1. Calculate your total credit card debt

Add up you credit card debt prioritising those which charge the highest interest. Divide your balance by how much you can afford to pay every month and find out how long you need to pay off the whole balance. For example, if you need to pay off £1,200 and you can afford to pay £200 a mont, then you'll need 6 months, to pay off the whole balance.

2. Compare balance transfer credit cards

There's a lot of balance transfer deals to choose from, but all of them have different features. So choose one the suits your specific circumstances.

Here are some steps to take when comparing balance transfer credit cards:

  • Use the comparison above to find the best deals.

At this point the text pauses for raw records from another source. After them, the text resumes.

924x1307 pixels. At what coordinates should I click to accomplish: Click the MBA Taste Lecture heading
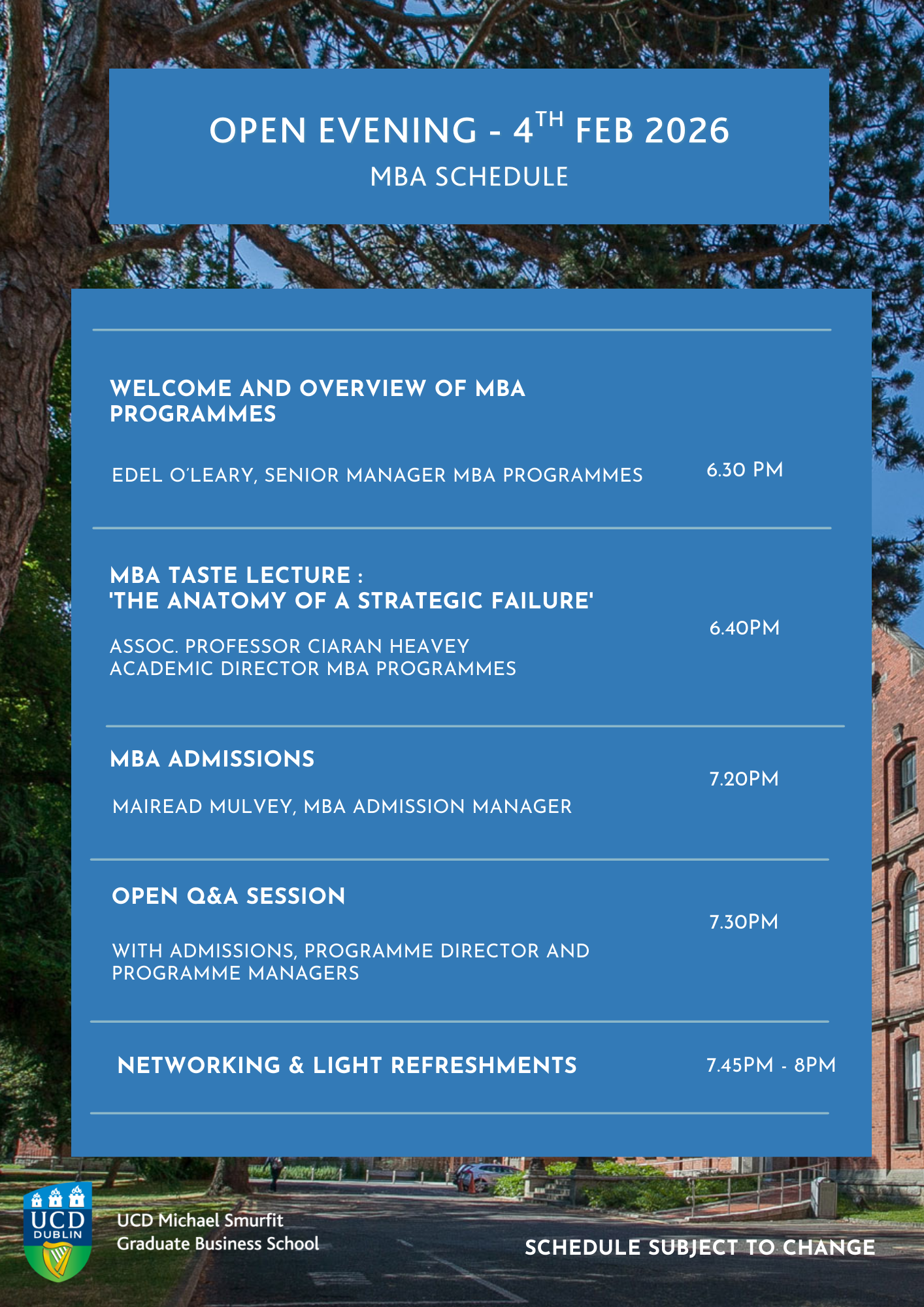click(237, 575)
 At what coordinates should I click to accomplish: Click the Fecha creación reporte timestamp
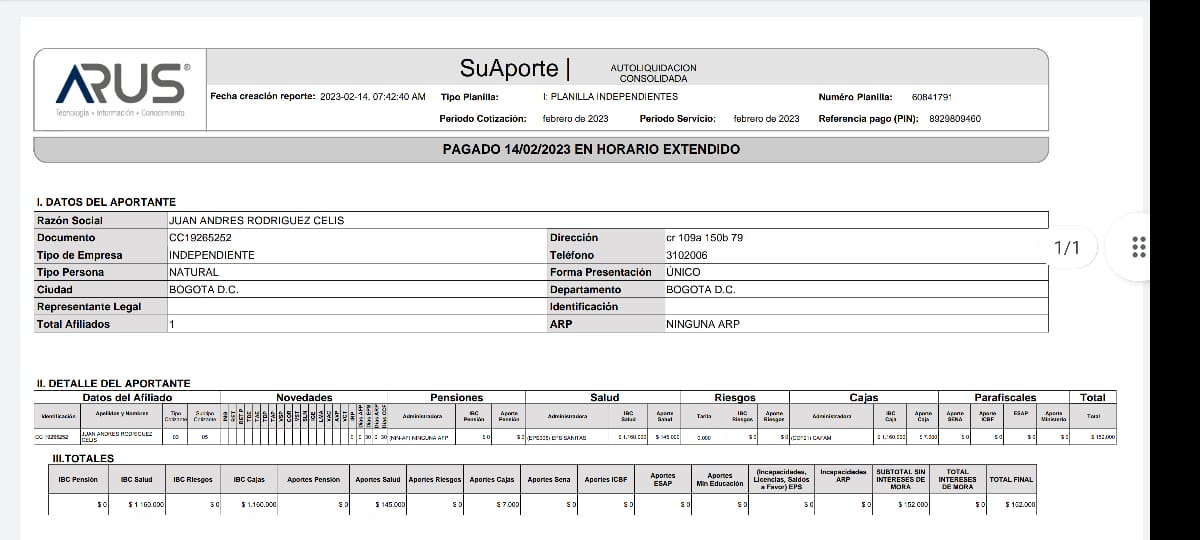coord(372,97)
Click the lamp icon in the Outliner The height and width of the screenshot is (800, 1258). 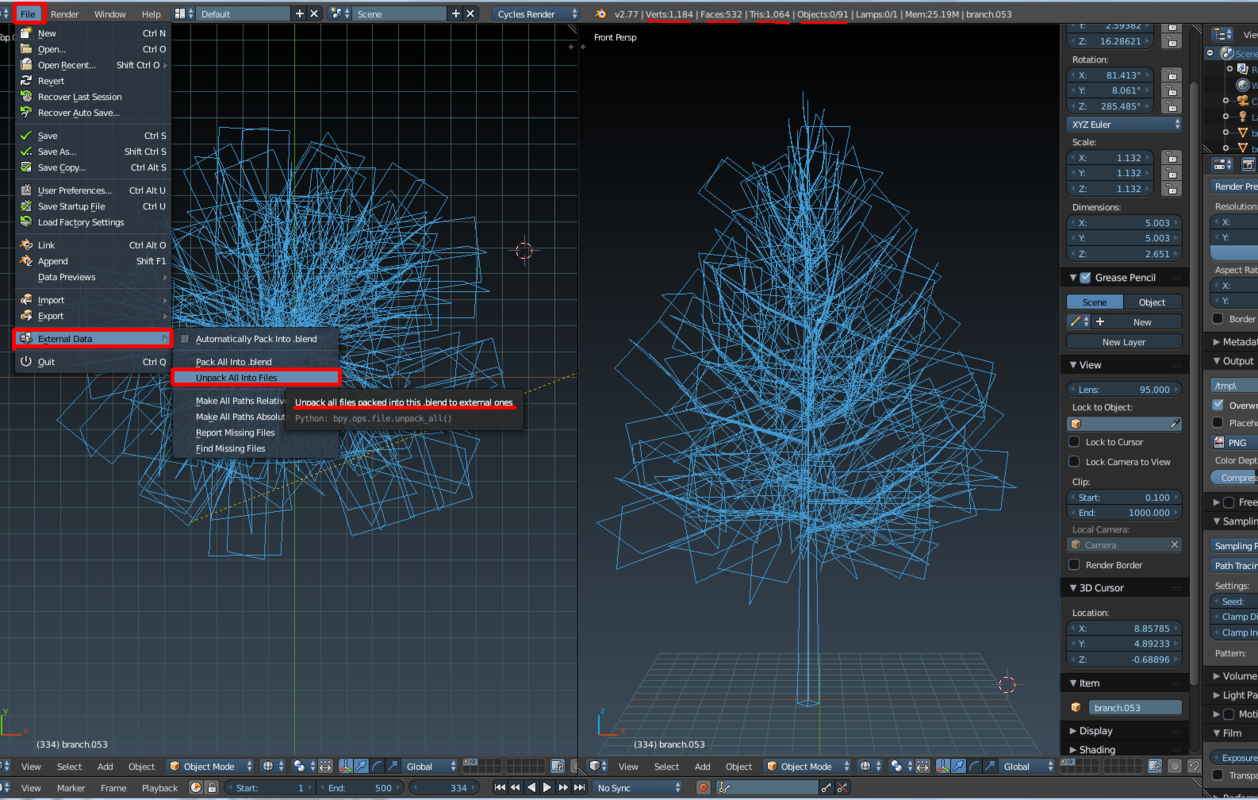(x=1241, y=116)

Look for cards with a 0% interest period that is long enough for you to repay the whole balance.

  • Check the fees for each balance transfer credit card. This is charged as a percentage of the amount you transfer (although some cards come with no fee).

  • Check what the 0% rate covers. Typically, the 0% introductory offer applies to balance transfers and not purchases. This means you'll usually have to pay higher interest rates on any purchases with the balance transfer credit card.

  • Check your credit score. The best deals will only be offered to you if you have a healthy credit score.

3. Apply for a balance transfer credit card

Once you've chosen the balance transfer card that suits your needs, you can fill out an application. It can take up to a week or more to hear back on whether you've been accepted.

Make sure you keep on making payments on your existing credit card until your balance has been transferred.

4. Start paying off your debt

Once your balance has been transferred you can start making payments. To make the most of your 0% balance transfer credit card, try to pay off the whole balance before the interest free period ends.

If you've got bad credit, there are still some options for you to get balance transfer credit card. It's likely that you'll have to pay a higher balance transfer fee and that the 0% interest period will be much shorter, typically ranging from five to nine months.

It's also likely that you'll be offered a lower credit limit, and that the APR once the interest free period ends will be much higher, i.e above 30%.